実際のところ、水の入った水槽には、12個どころではない水分子が存在しているので、赤いインクの分子が1カ所に集まる確率はもっと極端に低くなります。このように、統計的に見たときに、進みやすい方向に進んでいくというのが「時間の方向性」を表していると考えられるのです。
この概念を老化に当てはめると、体が若いままでいるよりも、老化した体に対応するパターンのほうが圧倒的に多いから、人間は必ず老いていくと考えられます。
太陽や星も同じです。超新星爆発を起こすなどの最期を迎える方向に向かっていくほうが、対応するミクロのパターンが多いのです。
ということは、こうした動きを制御して、無秩序に向かっていく方向とは逆の方向へと進ませることができれば、実質的に時間を巻き戻せるということです。

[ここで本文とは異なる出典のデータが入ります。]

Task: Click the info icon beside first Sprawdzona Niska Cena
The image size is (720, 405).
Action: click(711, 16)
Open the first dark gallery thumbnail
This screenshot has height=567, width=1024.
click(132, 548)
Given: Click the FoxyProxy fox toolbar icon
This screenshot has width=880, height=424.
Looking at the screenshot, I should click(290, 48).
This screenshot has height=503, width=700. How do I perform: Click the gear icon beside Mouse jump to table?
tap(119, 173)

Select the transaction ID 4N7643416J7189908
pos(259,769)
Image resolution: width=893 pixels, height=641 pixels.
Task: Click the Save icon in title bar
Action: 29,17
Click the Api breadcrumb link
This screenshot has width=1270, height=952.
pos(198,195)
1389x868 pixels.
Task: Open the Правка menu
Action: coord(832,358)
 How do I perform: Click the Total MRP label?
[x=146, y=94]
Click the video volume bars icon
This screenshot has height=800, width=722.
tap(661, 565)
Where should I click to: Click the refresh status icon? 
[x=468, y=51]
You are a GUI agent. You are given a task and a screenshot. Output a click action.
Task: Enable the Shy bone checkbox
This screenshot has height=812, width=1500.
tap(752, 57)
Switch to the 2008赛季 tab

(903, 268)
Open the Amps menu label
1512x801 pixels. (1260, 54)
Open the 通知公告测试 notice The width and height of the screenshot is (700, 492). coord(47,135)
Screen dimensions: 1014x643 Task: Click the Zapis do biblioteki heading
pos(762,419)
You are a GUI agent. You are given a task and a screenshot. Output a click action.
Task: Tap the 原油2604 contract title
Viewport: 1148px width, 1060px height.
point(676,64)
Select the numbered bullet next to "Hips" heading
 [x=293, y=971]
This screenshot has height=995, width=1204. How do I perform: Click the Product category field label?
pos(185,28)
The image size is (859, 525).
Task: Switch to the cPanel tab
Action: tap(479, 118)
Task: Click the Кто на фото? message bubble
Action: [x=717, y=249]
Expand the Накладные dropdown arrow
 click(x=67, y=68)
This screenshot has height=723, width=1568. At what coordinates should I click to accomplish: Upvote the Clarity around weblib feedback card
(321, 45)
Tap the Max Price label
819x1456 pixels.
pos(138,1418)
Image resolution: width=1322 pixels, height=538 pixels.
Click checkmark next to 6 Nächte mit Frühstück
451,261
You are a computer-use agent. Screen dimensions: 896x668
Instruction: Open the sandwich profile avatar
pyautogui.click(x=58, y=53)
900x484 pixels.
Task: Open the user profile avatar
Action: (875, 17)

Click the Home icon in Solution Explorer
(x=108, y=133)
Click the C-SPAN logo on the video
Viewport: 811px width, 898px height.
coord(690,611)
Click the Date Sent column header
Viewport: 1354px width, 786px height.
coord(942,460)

ただし、これをミクロなレベルで完全に制御するのは極めて難しいため、実際にはほとんど不可能だというだけなのです。
エントロピーと対を成す概念がエネルギーです。エネルギーは「保存の法則」によって、常に保存されています。
たとえば、ボールを押し出して転がすといつかは止まりますが、これはエネルギーが消滅しているわけではなく、摩擦によって、運動エネルギーが熱エネルギーに変換されているだけであって、エネルギーの総量は変わりせん。
なので、「エネルギーを節約しましょう」というのは、物理学的に見るとおかしいのです。エネルギーの総量は変わらないので、節約も何もないわけです。
ただし、エネルギーの総量は変わりませんが、エントロピーは増えていきます。エントロピーが小さい状態だと、エネルギーは秩序のある形で存在しているということなので、より利用しやすくなります。